In this material, which lines include the string "agent"? Show them.

********

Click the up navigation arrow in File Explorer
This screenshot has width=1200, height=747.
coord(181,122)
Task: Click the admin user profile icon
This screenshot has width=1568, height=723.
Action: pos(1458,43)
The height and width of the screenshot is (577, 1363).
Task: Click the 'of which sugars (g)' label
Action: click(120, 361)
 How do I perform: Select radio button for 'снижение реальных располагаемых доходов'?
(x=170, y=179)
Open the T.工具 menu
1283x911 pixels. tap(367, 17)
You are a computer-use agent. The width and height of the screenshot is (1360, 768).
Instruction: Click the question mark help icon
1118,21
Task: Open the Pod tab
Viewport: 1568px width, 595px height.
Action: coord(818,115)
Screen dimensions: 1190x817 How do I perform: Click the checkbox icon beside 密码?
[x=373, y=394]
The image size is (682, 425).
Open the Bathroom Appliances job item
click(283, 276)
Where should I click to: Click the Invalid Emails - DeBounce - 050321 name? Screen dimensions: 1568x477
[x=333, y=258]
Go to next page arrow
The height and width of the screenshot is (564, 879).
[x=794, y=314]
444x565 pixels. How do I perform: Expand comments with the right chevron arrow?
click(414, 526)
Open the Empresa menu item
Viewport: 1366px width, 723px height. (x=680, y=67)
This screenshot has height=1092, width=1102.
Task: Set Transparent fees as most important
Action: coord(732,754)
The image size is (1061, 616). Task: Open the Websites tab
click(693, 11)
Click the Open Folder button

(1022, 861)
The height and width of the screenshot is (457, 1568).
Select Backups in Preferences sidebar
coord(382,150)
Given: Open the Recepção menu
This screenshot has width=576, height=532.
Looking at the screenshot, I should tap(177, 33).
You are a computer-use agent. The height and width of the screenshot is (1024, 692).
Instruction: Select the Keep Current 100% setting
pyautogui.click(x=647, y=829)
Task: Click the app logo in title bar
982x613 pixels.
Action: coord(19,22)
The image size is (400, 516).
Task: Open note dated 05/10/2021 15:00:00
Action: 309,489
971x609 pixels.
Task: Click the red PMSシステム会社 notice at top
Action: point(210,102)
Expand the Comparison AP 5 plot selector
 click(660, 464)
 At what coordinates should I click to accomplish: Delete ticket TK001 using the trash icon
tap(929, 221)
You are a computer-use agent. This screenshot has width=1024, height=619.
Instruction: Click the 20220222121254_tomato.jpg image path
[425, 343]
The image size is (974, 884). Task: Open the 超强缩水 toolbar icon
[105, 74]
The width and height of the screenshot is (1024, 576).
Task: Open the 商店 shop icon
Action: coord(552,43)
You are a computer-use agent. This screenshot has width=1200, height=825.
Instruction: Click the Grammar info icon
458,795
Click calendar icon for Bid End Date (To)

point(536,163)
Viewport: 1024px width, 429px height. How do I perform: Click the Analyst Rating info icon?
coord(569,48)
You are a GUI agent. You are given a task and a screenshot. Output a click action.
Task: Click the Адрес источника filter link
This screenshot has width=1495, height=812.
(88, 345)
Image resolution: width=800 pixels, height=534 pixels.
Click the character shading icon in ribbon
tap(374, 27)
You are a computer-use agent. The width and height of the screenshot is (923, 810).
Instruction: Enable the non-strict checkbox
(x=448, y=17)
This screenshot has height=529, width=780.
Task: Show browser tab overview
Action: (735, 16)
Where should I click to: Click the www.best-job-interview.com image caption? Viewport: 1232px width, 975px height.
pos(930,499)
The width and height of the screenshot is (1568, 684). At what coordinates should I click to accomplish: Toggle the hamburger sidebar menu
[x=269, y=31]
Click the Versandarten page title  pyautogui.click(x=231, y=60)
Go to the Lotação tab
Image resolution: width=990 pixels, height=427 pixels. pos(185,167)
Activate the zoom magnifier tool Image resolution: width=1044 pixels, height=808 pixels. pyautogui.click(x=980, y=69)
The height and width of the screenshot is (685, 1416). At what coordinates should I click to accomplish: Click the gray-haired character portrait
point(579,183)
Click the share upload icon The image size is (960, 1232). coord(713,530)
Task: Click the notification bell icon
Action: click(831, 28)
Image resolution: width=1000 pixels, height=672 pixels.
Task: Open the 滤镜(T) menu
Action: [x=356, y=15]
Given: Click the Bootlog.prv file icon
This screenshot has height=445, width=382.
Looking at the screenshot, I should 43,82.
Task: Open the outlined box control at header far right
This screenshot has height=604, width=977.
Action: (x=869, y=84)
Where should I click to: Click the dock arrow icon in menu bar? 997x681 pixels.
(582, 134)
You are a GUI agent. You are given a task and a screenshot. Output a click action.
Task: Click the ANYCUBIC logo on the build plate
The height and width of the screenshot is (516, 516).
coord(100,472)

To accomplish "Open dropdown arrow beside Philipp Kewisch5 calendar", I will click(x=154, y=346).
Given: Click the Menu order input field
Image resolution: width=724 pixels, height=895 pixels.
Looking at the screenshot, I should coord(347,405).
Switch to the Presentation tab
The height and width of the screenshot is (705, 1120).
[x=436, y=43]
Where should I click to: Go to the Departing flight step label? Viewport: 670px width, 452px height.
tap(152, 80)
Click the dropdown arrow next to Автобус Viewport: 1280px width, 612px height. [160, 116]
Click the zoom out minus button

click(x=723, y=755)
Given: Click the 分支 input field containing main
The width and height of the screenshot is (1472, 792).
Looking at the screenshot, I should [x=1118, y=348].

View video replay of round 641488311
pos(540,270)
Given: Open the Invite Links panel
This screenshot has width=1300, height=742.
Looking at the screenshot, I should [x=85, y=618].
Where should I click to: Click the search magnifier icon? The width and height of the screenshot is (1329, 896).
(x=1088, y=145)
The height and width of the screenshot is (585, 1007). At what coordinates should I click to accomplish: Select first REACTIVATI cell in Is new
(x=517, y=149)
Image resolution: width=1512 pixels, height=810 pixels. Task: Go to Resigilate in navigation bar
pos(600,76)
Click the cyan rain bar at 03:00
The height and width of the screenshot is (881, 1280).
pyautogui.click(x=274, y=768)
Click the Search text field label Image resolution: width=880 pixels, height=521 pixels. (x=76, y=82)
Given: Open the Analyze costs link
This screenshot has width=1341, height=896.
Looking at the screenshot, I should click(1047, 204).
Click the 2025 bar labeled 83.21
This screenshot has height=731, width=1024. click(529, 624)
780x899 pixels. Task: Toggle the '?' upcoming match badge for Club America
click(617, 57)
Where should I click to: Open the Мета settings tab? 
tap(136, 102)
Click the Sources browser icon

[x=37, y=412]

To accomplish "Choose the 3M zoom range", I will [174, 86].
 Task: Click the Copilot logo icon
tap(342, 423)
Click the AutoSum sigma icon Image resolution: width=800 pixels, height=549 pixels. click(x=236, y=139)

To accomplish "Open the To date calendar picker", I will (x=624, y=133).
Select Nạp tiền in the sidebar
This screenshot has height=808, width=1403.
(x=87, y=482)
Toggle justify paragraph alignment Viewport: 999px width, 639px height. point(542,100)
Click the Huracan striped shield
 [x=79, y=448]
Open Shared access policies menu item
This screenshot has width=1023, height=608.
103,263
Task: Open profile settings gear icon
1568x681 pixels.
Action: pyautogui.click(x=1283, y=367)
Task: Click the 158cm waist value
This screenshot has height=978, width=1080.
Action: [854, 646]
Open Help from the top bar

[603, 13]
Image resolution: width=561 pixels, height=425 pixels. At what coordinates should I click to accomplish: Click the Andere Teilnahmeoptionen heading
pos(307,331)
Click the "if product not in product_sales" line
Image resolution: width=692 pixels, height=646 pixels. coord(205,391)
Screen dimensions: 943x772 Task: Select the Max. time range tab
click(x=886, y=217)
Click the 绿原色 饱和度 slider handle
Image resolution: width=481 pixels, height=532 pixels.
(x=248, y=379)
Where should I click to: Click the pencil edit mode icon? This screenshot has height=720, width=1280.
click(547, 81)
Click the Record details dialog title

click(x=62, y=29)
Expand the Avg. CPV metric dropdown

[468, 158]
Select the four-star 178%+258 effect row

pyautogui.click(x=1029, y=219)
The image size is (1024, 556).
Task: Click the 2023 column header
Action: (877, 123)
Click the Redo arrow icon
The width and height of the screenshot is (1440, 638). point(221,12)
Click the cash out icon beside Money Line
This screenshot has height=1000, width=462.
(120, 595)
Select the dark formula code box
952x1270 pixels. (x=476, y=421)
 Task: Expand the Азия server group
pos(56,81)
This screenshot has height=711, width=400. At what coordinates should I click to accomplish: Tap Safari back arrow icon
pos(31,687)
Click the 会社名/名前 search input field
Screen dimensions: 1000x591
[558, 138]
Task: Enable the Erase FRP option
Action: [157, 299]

********

▶ _Solution for this exercise_:
You are a computer-use agent. The width and height of the screenshot is (1360, 768).
You are a computer-use agent. The height and width of the screenshot is (1024, 692).
You are a computer-use agent. This screenshot has width=1024, height=619.
You are a computer-use agent. This screenshot has width=1200, height=825.
You are a GUI agent. You are given a task and a screenshot. Output a click action.
You are a computer-use agent. The width and height of the screenshot is (923, 810).
You are a GUI agent. You are given a task and a screenshot. Output a click action.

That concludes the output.